What is needed:
Return the passage below on newspaper coverage of the Emperor, word for word and unchanged.

Selected passage:
## start
But, it appears that…

Some 40 percent of the total coverage of the Emperor published by papers outside California and Nevada during this 20-year period is down to contemporaneous reprints of just TWO items.

Neither of these items was the report of someone on assignment as a staff correspondent from a newspaper outside the state — but, both did originate in San Francisco.

The first is from…

SEPTEMBER 1864

Boston-born Henry Whitney Bellows (1814–1882) was an influential Unitarian minister in New York who — among many other things — co-founded the Christian Inquirer, the weekly paper of the Unitarian Association of New York, in 1846. Bellows edited the Christian Inquirer for a decade or so.

Bellows was a friend of Thomas Starr King (1824–1864), the minister at the First Unitarian Church of San Francisco — and, when Starr King died in March 1864, Bellows came to San Francisco in May 1864 to be the interim minister at First Unitarian and to help the church find its next minister, Horatio Stebbins.
## end
Records provided:
## start
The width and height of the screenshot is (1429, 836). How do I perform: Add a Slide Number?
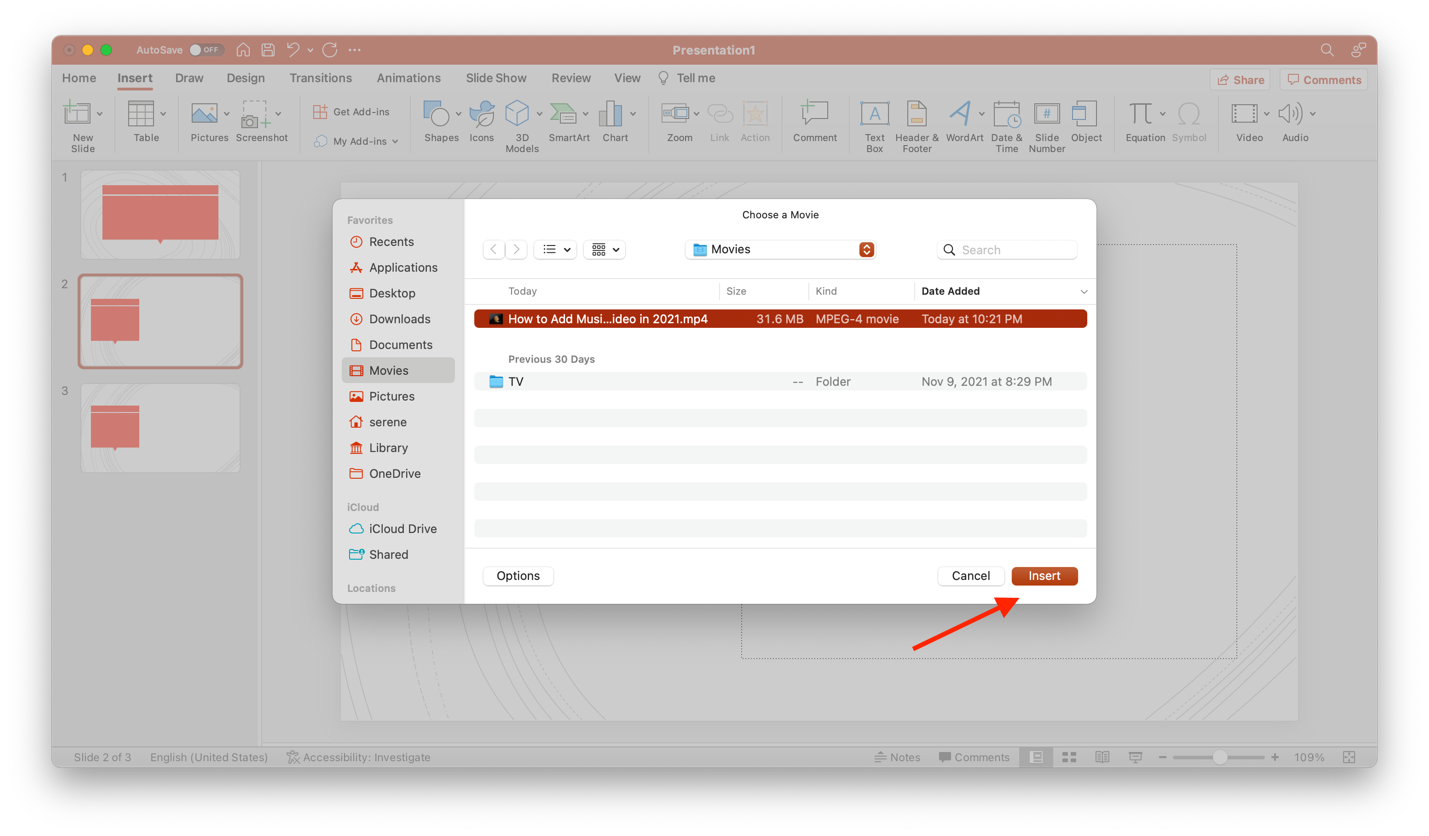click(x=1046, y=124)
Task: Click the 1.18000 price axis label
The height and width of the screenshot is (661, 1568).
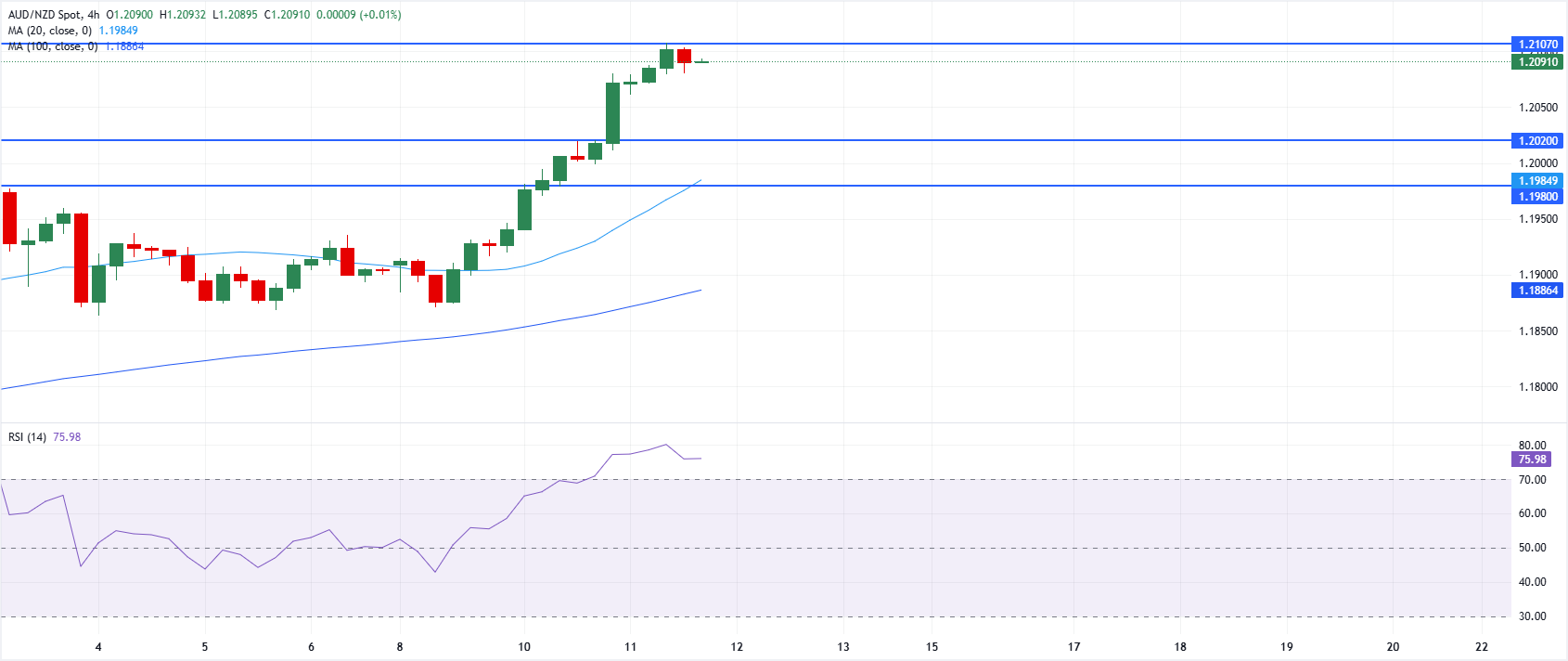Action: 1537,387
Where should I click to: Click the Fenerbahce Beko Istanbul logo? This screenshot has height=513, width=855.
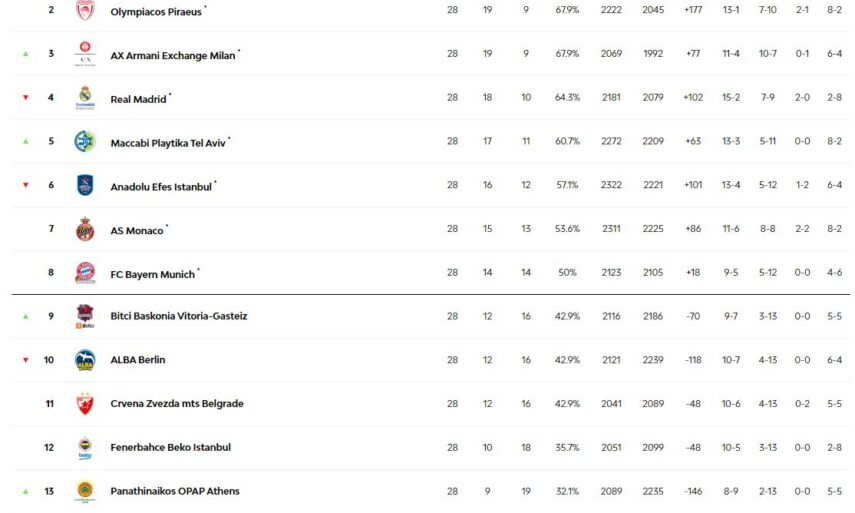tap(85, 448)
## end
Correct output:
But, it appears that…

Some 40 percent of the total coverage of the Emperor published by papers outside California and Nevada during this 20-year period is down to contemporaneous reprints of just TWO items.

Neither of these items was the report of someone on assignment as a staff correspondent from a newspaper outside the state — but, both did originate in San Francisco.

The first is from…

SEPTEMBER 1864

Boston-born Henry Whitney Bellows (1814–1882) was an influential Unitarian minister in New York who — among many other things — co-founded the Christian Inquirer, the weekly paper of the Unitarian Association of New York, in 1846. Bellows edited the Christian Inquirer for a decade or so.

Bellows was a friend of Thomas Starr King (1824–1864), the minister at the First Unitarian Church of San Francisco — and, when Starr King died in March 1864, Bellows came to San Francisco in May 1864 to be the interim minister at First Unitarian and to help the church find its next minister, Horatio Stebbins.